Just yesterday, I was thinking that there hadn’t been enough direct attacks of late on monuments to the American versions of Nazis, by which I mean those who committed treason in defense of slavery. Now I don’t feel that way!
Protesters toppled the towering Confederate monument at the University of North Carolina at Chapel Hill on Monday, perhaps ending — but also perhaps only intensifying — a debate over the propriety of a divisive symbol at a renowned public institution.
The statue, erected in 1913 and known as Silent Sam, fell after nightfall on the campus, brought down by demonstrators who regarded it as an enduring tribute to white supremacy. Although university officials had signaled their misgivings about the statue’s continued presence on their campus, they had argued that state law forbade them from moving the monument without a panel’s approval.
Critics of the statue celebrated its downing and tried to bury the soldier’s head in the North Carolina dirt. But the university, in a statement issued after the statue was brought down, said: “Tonight’s actions were dangerous, and we are very fortunate that no one was injured. We are investigating the vandalism and assessing the full extent of the damage.”

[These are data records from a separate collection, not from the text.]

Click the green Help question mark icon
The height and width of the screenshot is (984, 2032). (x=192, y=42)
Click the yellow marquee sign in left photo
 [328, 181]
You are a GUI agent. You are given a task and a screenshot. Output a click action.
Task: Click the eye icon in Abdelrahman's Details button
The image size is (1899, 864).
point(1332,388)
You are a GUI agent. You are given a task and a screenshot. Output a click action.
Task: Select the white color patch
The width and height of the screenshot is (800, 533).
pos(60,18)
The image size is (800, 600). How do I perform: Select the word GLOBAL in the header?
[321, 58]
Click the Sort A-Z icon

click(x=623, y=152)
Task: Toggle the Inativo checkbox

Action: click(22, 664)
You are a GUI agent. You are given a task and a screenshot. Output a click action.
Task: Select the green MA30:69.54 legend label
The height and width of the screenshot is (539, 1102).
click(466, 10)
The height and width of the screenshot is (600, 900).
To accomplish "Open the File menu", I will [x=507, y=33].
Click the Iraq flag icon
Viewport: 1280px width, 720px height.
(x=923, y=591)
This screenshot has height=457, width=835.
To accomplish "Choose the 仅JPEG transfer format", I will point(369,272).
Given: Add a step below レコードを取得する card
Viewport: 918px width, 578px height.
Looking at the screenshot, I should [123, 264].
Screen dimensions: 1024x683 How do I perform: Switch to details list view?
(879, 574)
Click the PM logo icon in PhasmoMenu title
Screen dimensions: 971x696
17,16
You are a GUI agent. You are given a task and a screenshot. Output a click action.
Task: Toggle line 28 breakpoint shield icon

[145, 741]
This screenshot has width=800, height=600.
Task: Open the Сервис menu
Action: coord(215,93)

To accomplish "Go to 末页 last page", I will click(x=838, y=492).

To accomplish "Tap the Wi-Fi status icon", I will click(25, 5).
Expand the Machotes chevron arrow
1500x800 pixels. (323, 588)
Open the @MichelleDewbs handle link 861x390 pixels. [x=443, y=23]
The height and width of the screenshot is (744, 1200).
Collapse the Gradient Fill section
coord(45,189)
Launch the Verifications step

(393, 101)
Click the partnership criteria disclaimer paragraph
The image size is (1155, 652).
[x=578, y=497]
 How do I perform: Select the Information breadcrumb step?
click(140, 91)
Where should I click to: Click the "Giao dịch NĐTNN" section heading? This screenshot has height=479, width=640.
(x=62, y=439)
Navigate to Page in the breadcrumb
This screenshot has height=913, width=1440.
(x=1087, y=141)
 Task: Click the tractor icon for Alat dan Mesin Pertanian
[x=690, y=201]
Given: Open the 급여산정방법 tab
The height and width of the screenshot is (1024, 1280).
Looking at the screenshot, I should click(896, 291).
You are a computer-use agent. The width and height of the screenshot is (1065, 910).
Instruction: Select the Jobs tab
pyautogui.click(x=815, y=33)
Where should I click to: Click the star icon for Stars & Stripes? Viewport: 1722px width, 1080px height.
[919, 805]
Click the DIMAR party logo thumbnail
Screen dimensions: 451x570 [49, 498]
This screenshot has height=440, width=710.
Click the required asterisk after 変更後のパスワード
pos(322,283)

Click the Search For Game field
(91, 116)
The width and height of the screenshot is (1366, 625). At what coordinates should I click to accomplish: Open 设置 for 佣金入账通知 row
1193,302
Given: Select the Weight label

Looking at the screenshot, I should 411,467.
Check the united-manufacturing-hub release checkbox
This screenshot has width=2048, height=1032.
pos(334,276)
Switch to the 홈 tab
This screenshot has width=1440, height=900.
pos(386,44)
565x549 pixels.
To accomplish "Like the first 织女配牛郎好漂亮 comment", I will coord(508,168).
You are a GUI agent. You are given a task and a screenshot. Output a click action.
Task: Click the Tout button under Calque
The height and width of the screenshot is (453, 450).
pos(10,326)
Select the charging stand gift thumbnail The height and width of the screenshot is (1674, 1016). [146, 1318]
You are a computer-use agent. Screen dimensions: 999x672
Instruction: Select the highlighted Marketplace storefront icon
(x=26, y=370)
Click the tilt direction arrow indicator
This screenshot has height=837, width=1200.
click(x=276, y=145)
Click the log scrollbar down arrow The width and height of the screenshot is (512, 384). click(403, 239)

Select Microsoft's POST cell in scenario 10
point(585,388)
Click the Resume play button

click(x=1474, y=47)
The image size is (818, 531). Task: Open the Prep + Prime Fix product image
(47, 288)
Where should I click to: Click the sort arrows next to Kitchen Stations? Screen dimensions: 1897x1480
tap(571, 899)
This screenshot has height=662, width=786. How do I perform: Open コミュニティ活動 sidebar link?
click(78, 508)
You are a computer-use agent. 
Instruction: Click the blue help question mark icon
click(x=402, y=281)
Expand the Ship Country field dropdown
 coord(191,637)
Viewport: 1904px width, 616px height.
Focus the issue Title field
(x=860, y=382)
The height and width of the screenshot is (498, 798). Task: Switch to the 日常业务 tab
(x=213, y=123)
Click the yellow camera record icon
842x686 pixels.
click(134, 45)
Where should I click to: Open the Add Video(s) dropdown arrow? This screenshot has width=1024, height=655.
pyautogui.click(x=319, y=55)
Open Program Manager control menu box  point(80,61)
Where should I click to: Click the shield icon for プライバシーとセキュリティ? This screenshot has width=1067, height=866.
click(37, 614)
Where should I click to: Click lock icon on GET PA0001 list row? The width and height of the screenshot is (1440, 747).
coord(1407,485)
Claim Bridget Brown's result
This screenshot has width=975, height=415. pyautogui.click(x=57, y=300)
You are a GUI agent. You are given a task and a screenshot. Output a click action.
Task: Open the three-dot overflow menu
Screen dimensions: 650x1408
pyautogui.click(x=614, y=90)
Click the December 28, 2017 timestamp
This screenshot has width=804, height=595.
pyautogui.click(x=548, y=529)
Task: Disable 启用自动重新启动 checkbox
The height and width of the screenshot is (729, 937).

The university estimated that about 250 people were involved in Monday night’s demonstration. At least one person was arrested on charges of concealing one’s face during a public rally and resisting arrest, the university said.
And lest anyone say this was history, note that this was put up in 1913, 48 years after the end of the Civil War, which is the equivalent of a Nazi statue being erected in 1993.
May this happen anywhere one of these statues still stands.
Also, I didn’t need a reason to root for UNC against Duke, but now I have another one.